TASK SET
• A. In the arXiv topic modeling notebook, why are stop words kept in the text?
• B. Resume the arXiv topic modeling notebook from the point where it stops.

SELECTED TEXT

◆ ◆ ◆ ◆ ◆

Note: you may need to restart the kernel to use updated packages.


## 2. Importing Libraries and Preparing the Dataset

In [22]:
from bertopic import BERTopic
from sentence_transformers import SentenceTransformer
from sklearn.feature_extraction.text import CountVectorizer
from kaggle_secrets import UserSecretsClient
import pandas as pd
import torch
import kagglehub
import numpy as np

dataset = "/kaggle/input/arxiv-ml-ai-052023-052025/arxiv_ml_ai_papers_last_2_years.csv"

try:
    df = pd.read_csv(dataset)
except:
    dataset = kagglehub.dataset_download('student344/arxiv-ml-ai-052023-052025', path="/kaggle/input/arxiv-ml-ai-052023-052025/arxiv_ml_ai_papers_last_2_years.csv")
    df = pd.read_csv(dataset)
    
df["text"] = df["title"] + " " + df["summary"]
print("The dataset has been parsed successfully.")

The dataset has been parsed successfully.


After importing the required libraries, we combine each paper's title and abstract into a single text column for preprocessing. This combined text serves as input for our embedding model. 

We preserve most of the text, including stop words, since transformer-based embedding models require full contextual information to generate accurate embeddings. Light preprocessing is performed to remove escape characters, LaTeX code, URLs, and other noise. [As recommended by BERTopic's developers](https://maartengr.github.io/BERTopic/faq.html#how-do-i-remove-stop-words), any additional preprocessing steps are performed *after* generating the embeddings.



In [23]:
import re

def preprocess(text: str) -> str:
    # Remove inline LaTeX math expressions: $...$
    text = re.sub(r'\$(.*?)\$', '', text)
    
    # Remove display math
    text = re.sub(r'\$\$(.*?)\$\$', '', text, flags=re.DOTALL)
    text = re.sub(r'\\(.*?)(.*?)\\', '', text, flags=re.DOTALL)

    # Remove common LaTeX commands (e.g., "\cite{}", "?????????\ref{}", etc.)
    text = re.sub(r'\\[a-zA-Z]+\{.*?\}', '', text)
    # Remove LaTeX escape sequences such as \\% or \\_
    text = re.sub(r'\\([%_&#$])', r'\1', text)

    # Remove multiple spaces and newlines
    text = re.sub(r'\s+', ' ', text)
    
    # Remove URLs (http/https)
    text = re.sub(r'http\S+|www\.\S+', '', text)

◆ ◆ ◆ ◆ ◆

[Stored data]
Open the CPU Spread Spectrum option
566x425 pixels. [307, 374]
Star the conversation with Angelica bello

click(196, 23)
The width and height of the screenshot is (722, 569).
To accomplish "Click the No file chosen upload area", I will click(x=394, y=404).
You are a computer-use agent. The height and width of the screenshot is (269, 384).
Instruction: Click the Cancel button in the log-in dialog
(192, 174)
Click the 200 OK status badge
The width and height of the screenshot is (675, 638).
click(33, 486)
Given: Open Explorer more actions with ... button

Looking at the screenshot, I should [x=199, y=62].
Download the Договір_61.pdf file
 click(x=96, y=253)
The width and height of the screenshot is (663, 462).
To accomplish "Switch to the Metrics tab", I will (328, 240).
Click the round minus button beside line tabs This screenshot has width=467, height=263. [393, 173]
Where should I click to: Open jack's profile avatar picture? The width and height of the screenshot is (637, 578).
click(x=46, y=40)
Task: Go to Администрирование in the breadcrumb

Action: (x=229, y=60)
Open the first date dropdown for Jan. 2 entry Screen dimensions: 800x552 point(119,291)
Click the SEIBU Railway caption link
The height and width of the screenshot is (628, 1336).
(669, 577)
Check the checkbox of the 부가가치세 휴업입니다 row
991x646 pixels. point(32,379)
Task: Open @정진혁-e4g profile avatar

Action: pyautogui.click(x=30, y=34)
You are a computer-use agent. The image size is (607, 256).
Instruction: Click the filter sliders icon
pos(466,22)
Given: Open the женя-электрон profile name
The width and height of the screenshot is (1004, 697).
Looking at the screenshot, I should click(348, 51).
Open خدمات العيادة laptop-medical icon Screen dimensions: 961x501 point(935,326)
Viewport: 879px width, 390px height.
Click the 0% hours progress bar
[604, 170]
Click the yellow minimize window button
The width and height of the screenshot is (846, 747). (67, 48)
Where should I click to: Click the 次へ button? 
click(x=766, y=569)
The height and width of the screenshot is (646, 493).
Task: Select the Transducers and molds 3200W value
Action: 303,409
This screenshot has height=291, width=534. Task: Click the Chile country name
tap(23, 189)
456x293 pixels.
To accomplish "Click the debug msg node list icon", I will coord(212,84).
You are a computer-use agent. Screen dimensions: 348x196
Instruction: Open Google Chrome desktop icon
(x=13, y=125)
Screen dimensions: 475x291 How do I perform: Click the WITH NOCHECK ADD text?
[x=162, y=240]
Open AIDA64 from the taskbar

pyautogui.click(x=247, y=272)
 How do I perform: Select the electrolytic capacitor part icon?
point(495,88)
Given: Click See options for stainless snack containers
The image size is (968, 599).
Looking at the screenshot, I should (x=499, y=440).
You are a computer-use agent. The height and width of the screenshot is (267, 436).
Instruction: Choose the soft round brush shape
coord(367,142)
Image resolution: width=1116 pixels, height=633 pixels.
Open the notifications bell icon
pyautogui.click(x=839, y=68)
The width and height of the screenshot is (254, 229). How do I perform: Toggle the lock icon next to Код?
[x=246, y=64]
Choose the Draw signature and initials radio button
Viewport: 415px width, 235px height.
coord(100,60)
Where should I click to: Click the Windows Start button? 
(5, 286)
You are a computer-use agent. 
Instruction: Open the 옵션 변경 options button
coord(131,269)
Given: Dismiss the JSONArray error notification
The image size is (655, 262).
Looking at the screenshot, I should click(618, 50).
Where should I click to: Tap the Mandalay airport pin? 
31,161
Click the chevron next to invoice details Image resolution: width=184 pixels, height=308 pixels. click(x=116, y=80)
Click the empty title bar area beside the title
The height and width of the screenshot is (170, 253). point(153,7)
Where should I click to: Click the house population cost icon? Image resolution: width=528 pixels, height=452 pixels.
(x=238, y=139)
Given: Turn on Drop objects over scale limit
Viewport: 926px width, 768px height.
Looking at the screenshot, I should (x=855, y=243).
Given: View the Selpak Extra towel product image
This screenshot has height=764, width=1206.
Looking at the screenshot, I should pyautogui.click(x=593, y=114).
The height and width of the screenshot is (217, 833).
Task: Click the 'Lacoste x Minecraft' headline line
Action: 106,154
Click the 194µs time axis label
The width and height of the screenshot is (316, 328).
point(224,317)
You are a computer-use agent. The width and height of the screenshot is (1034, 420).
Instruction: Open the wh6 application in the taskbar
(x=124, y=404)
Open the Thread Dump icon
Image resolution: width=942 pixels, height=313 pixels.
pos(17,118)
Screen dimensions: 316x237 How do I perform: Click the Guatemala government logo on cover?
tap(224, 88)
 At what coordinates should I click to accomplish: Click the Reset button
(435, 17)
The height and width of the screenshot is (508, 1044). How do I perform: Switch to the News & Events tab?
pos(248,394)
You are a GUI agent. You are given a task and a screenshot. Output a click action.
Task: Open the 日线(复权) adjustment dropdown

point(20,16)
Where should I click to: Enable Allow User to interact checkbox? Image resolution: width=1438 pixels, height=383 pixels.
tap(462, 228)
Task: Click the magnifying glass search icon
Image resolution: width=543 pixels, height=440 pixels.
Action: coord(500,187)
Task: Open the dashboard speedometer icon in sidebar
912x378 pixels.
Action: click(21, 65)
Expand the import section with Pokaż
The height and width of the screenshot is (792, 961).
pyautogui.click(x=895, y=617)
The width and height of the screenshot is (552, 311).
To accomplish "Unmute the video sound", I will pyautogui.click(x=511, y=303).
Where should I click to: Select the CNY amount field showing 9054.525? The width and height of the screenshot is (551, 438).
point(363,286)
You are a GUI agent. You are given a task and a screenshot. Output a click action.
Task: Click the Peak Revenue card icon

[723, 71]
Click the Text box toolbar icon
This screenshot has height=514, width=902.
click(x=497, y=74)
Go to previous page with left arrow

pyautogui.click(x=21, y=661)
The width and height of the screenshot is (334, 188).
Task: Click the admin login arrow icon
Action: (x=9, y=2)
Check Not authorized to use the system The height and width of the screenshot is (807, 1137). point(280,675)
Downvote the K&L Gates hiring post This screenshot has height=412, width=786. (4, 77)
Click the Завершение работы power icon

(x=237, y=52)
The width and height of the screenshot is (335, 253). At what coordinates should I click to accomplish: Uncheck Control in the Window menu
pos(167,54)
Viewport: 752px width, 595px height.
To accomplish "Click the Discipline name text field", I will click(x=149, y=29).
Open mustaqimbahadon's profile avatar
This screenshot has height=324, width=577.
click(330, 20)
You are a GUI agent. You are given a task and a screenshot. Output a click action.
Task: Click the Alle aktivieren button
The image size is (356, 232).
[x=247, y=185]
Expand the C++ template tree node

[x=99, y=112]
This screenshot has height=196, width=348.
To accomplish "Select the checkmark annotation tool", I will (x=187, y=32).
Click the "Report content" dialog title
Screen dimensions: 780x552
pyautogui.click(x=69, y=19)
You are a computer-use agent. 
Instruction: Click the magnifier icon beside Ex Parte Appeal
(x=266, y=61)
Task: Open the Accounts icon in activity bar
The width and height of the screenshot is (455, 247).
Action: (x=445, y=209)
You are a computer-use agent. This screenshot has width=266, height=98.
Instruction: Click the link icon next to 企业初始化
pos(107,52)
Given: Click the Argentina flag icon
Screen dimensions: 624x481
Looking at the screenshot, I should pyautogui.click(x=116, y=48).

◆ ◆ ◆ ◆ ◆

RESPONSES FOR EACH TASK
• A. Transformer-based embedding models need full contextual information to produce accurate embeddings.

• B.
    # Strip leading/trailing whitespace
    text = text.strip()
    
    return text

docs = df['text'].apply(preprocess).to_list()
print('Data preprocessing complete.')

Data preprocessing complete.


## 3. Loading the Embeddings

Sentence embeddings are numerical representations of text that capture semantic meaning. This section handles loading embeddings from the current environment or downloading them from Kaggle. To replicate all steps to create the embeddings from the embedding model, we can set `load_embeddings_from_storage` to `False`. 

In [24]:
embeddings = None
load_embeddings_from_storage = False  # set to False to recreate the embeddings

def load_embeddings():
    try:
        print("Attempting to load embeddings from local storage...")
        return np.load("/kaggle/working/arxiv_gist_embeddings_small.npy")
    except Exception as e:
        print(f"Local load failed: {e}. Trying kagglehub download...")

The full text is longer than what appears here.